As bolsas da Europa fecharam em queda de mais de 1% nesta segunda-feira, 30, em meio à nova escalada das tensões entre Estados Unidos e China. O anúncio da Moderna de que sua vacina para a covid-19 teve eficácia de 94,1% chegou a fornecer certo alívio aos mercados, mas o movimento não se sustentou, diante de um processo de realização de lucros no final de um novembro de fortes ganhos.

O índice Stoxx 600, que reúne as principais ações da região, encerrou em baixa de 0,98%, a 389,36 pontos. No mês, contudo, a referência saltou 11,93%.

"O tom do mercado continuará a ser determinado pelo equilíbrio desconfortável entre as esperanças de uma retomada da atividade a longo prazo, à medida que as vacinas são lançadas, e uma percepção a curto prazo quanto aos danos atualmente causados pelo vírus", destacam analistas do banco holandês Rabobank.

A Moderna informou hoje que pedirá autorização para uso emergencial de sua vacina para a covid-19 nos EUA e na Europa, após os resultados finais de seus testes clínicos. A farmacêutica será a segunda a protocolar o pleito, seguida da Pfizer, em parceria com a BioNTech, cujo imunizador tem eficácia de 95%.

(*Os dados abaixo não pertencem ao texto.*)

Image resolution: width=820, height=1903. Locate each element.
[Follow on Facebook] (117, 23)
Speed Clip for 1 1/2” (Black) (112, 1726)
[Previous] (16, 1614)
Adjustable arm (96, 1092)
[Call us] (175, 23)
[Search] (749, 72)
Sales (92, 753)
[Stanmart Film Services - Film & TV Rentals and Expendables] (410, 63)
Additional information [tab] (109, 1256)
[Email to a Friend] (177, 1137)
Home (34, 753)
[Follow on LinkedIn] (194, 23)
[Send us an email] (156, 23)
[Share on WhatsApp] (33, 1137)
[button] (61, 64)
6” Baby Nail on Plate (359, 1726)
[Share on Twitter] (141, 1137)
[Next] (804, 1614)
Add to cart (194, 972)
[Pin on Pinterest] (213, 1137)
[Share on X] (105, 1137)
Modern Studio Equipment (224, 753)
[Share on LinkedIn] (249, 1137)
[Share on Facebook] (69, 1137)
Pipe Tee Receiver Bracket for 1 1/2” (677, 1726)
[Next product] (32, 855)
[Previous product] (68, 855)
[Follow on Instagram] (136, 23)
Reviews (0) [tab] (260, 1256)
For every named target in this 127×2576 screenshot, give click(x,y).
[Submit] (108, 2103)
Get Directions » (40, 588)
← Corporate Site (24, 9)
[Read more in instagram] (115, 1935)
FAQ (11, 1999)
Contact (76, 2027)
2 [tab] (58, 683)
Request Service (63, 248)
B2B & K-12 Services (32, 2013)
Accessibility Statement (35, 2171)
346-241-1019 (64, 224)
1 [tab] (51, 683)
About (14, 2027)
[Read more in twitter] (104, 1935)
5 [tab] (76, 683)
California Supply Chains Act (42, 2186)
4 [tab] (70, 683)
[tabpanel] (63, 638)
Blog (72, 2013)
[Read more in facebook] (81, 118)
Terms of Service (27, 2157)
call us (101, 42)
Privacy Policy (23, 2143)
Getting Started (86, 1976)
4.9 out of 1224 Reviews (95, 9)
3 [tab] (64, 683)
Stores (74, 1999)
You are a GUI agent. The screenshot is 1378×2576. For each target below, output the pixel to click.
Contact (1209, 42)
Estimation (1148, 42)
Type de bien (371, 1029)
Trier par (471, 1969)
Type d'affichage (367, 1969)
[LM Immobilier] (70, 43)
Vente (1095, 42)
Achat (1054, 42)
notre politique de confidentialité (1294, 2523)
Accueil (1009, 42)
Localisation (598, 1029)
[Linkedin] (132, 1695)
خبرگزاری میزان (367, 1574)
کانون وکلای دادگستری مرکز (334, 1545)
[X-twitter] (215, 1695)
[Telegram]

Também foi bem recebida por investidores a confirmação da ex-presidente do Fed Janet Yellen como secretária do Tesouro americano na gestão do democrata Joe Biden, que assume o poder em 20 de janeiro de 2021. A expectativa é a de que a economista tome liderança na defesa por uma nova rodada de estímulos fiscais.

Mesmo com o noticiário positivo, os mercados preservaram a cautela durante a sessão, na esteira de novas ações dos EUA à companhia China National Electronics Import and Export Corporation (CEIEC) por supostamente vender bens eletrônicos à Venezuela.

Com temores de acirramento nas tensões entre as duas maiores potências econômicas do globo, o índice FTSE 100, referência na Bolsa de Londres, cedeu 1,59%, a 6.266,19 pontos, na mínima do dia. Por lá, seguem repercutindo os desdobramentos das negociações por um acordo comercial pós-Brexit, a saída do Reino Unido da União Europeia que será oficializada em 1 de janeiro de 2021. Reportagem da agência Reuters descreveu o clima das discussões neste final de semana como "bastante difíceis".

Em Frankfurt, o DAX recuou 0,33%, a 13.291,16 pontos, enquanto, em Paris, o CAC 40 perdeu 1,42%, a 5.518,55, no menor nível do dia. No mercado francês, o papel do BNP Paris baixou 1,96% e o do Credit Agricole se desvalorizou 1,93%.

Na Bolsa de Milão, o FTSE MIB assinalou queda de 1,30%, a 22.060,98 pontos e, em Paris, o PSI 20 cedeu 1,01%, a 4.604,72 pontos - ambos nas mínimas do dia. O Ibex 35, de Madri, caiu 1,39%, a 8.076,90 pontos.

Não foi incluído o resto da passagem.